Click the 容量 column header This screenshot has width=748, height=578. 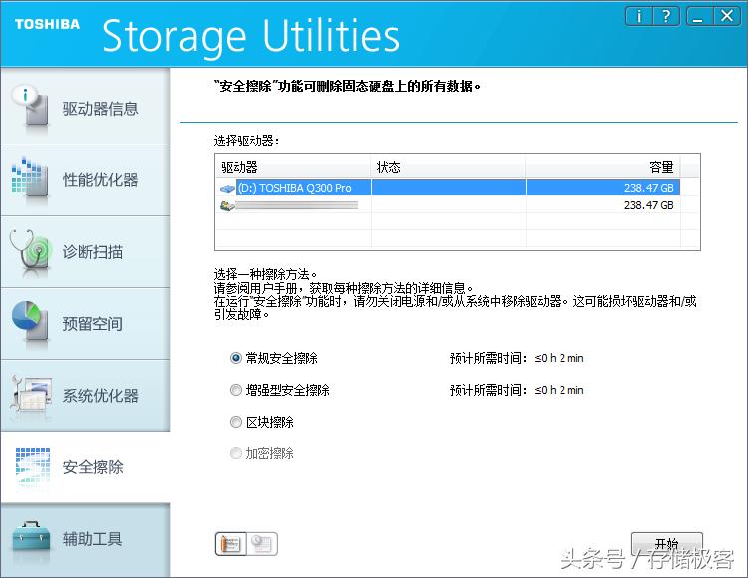coord(660,167)
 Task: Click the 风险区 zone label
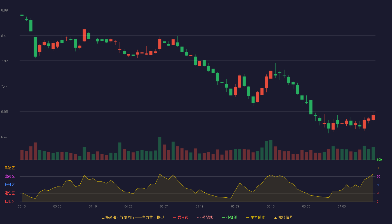point(10,168)
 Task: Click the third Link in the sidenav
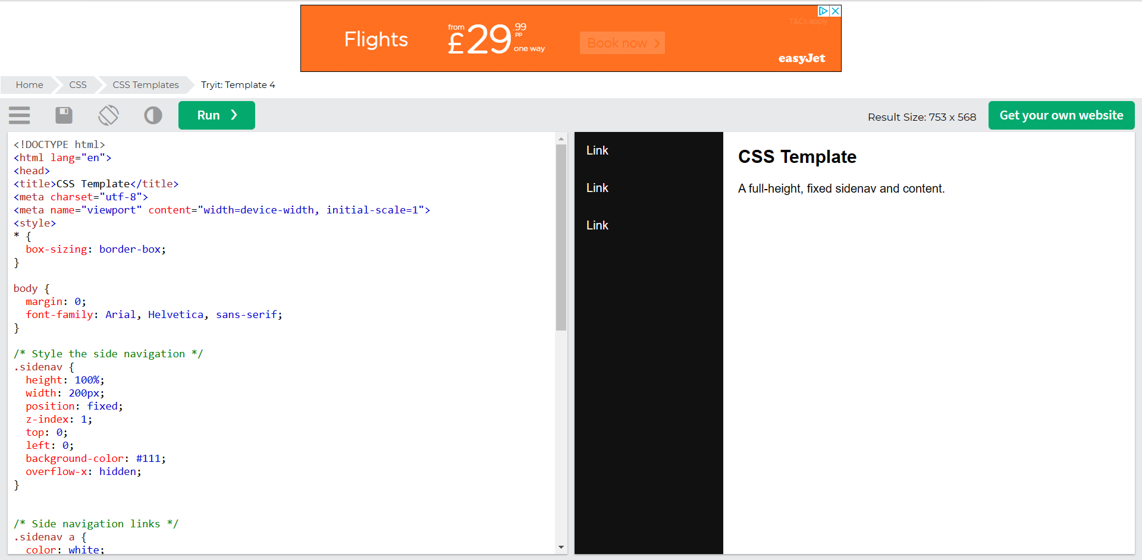[597, 226]
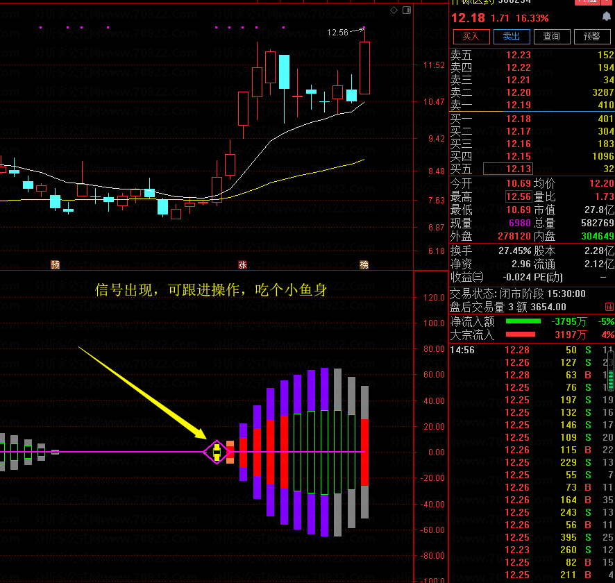This screenshot has width=615, height=583.
Task: Open the 查询 query tab
Action: click(x=551, y=37)
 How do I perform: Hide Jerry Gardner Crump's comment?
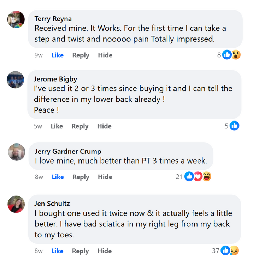coord(105,177)
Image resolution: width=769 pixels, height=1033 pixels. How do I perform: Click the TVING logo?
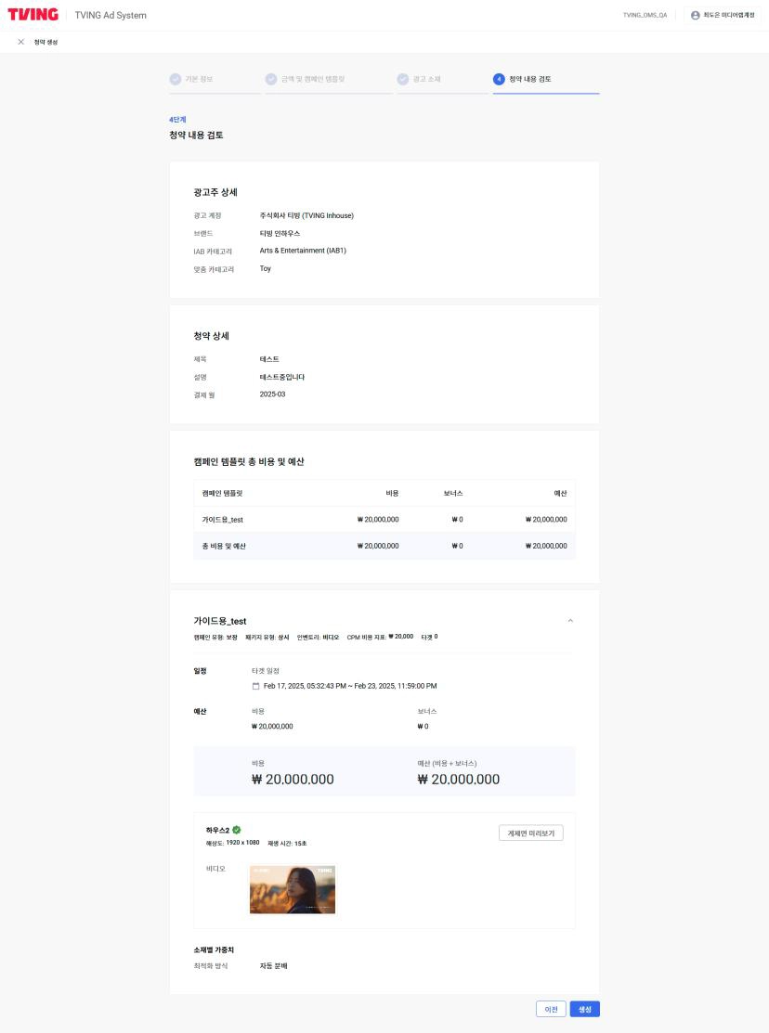pos(33,15)
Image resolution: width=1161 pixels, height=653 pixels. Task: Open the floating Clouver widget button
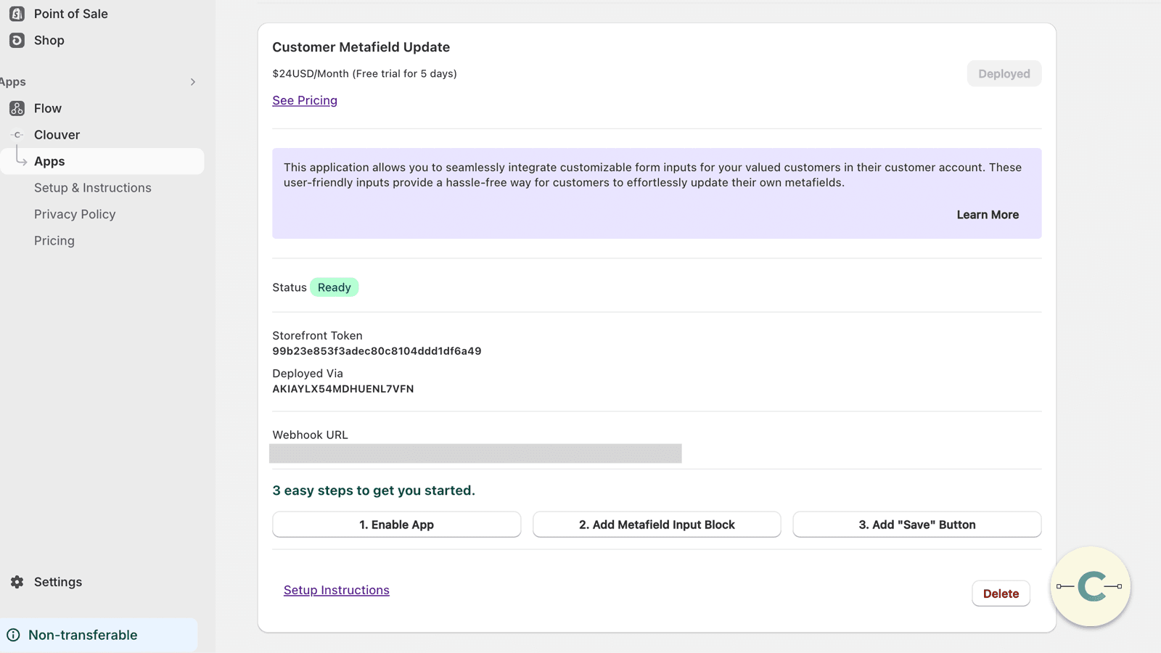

Given task:
Rewrite the stretch of material from the line containing "Task: Click the third Link in the sidenav" through the end, swapping "comment" for "reply" and changing nothing else. Leave the pictures out of your answer.

Written answer:
 Task: Click the third Link in the sidenav
[597, 226]
This screenshot has width=615, height=583.
Task: Open the 查询 query tab
Action: click(x=551, y=37)
 How do I perform: Hide Jerry Gardner Crump's reply?
coord(105,177)
Image resolution: width=769 pixels, height=1033 pixels. How do I perform: Click the TVING logo?
pos(33,15)
Image resolution: width=1161 pixels, height=653 pixels. Task: Open the floating Clouver widget button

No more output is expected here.